As concerns $THDI$, the introduction of the Gouy–Stodola theorem highlights the meaning of the Second Law of Thermodynamics, the natural constraints present in any process and transformation, i.e., the impossibility of avoiding irreversibility and dissipation. So, its use allows the decision-makers to support the efforts in improving the efficiency of the systems based on optimization approaches and research. Moreover, it should be highlighted that an improvement in the Education Index embedded within the $THDI$ was proposed [75], aiming to include the OECD-PISA program results. This inclusion seeks to assess the abilities acquired by students during their schooling journey, to evaluate their job prospects in the near future, and to assess their abilities to be prepared for these opportunities and the advancement of technologies in sustainable development, which will increasingly require more technical competences. The issue related to the calculation of this improved education index is related to the time availability of data, while the other quantities needed for the $THDI$ are usually available yearly. While the OECD-PISA assessment is conducted every three years, it also takes additional time for the OECD to analyze and process the results. However, including the output of the educational pathway, which means considering the skills acquired during the educational pathway, is fundamental to the knowledge needed for future generations.
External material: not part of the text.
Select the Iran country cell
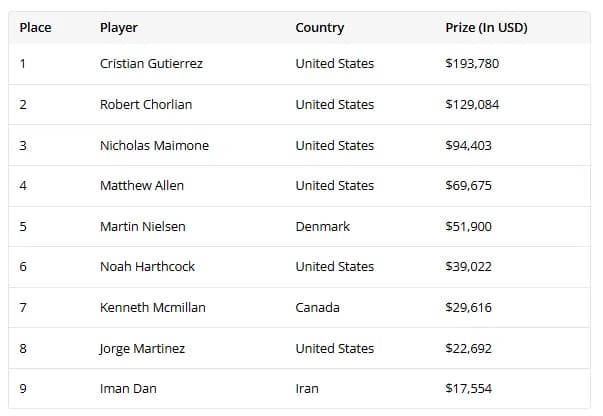 coord(307,389)
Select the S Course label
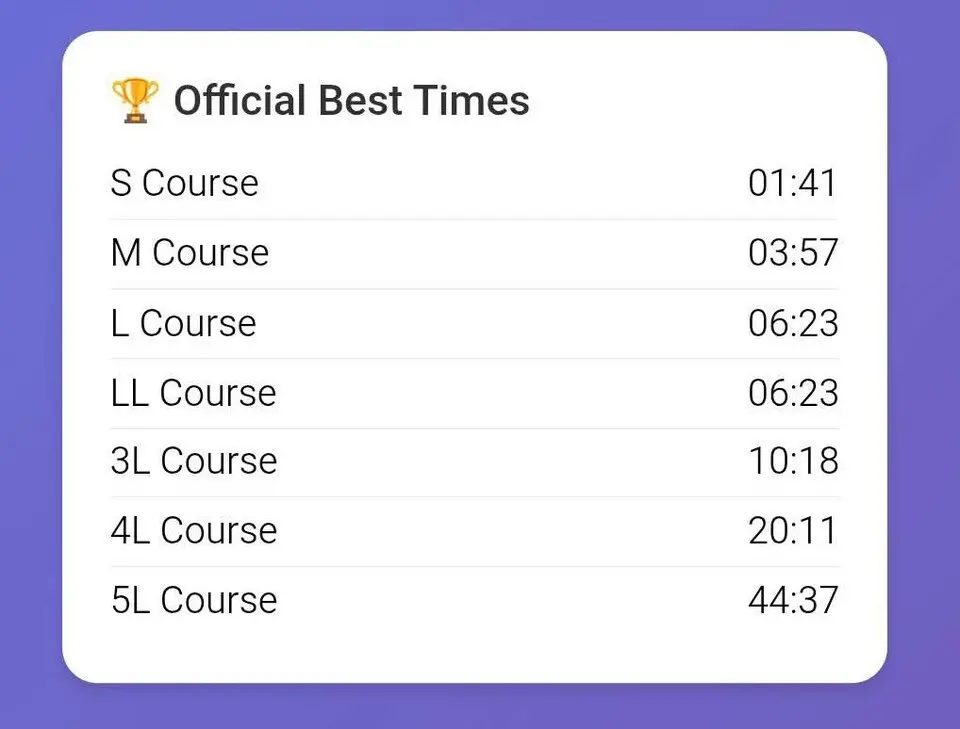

In this paper, the normalization of the $THDI$ has been proposed, together with its link to the Kaya identity, which is usually adopted to develop previsions and scenarios. In the context of the $THDI$, this characteristic may be very interesting because it allows the $THDI$ to support policymakers to “design” their decision to comply with international agreements on the environment. This consideration encompasses socio-economic implications, underscoring the consequence of considering all of the pillars of sustainability, summarized in only one index. In particular, the $THDI$ results in an indicator that expresses the effect of all of its components, with particular regards to:

• The social condition concerning education, expressed by the $EI$ index;
• The social condition concerning life quality and health, expressed by the $LEI$ index;
• The economic condition concerning purchasing power, expressed by the $II$ and $GD{P}_{pc}$ indexes;
• The technological condition concerning power generation efficiency, expressed by the ratio $\dot{W}/\dot{W_{id}}$ index;
• The environmental condition concerning irreversible processes and GHG emissions, expressed by the $T_0{s}_{C{O}_{2-eq}}$ component;
• The social condition concerning population, expressed by the P component;
• The techno-economic condition concerning energy inefficiency and economy, expressed by the $IE$ index;
• The environmental condition concerning GHG emissions, expressed by the $CI$ index;

In conclusion, the normalized Thermodynamic Human Development Index represents a socio-economic and technological indicator, with the advantage of linking together the environmental, technical, and socio-economic measures of the production system of a country, introducing a weighted system to reduce the limitation of the single use of indicators.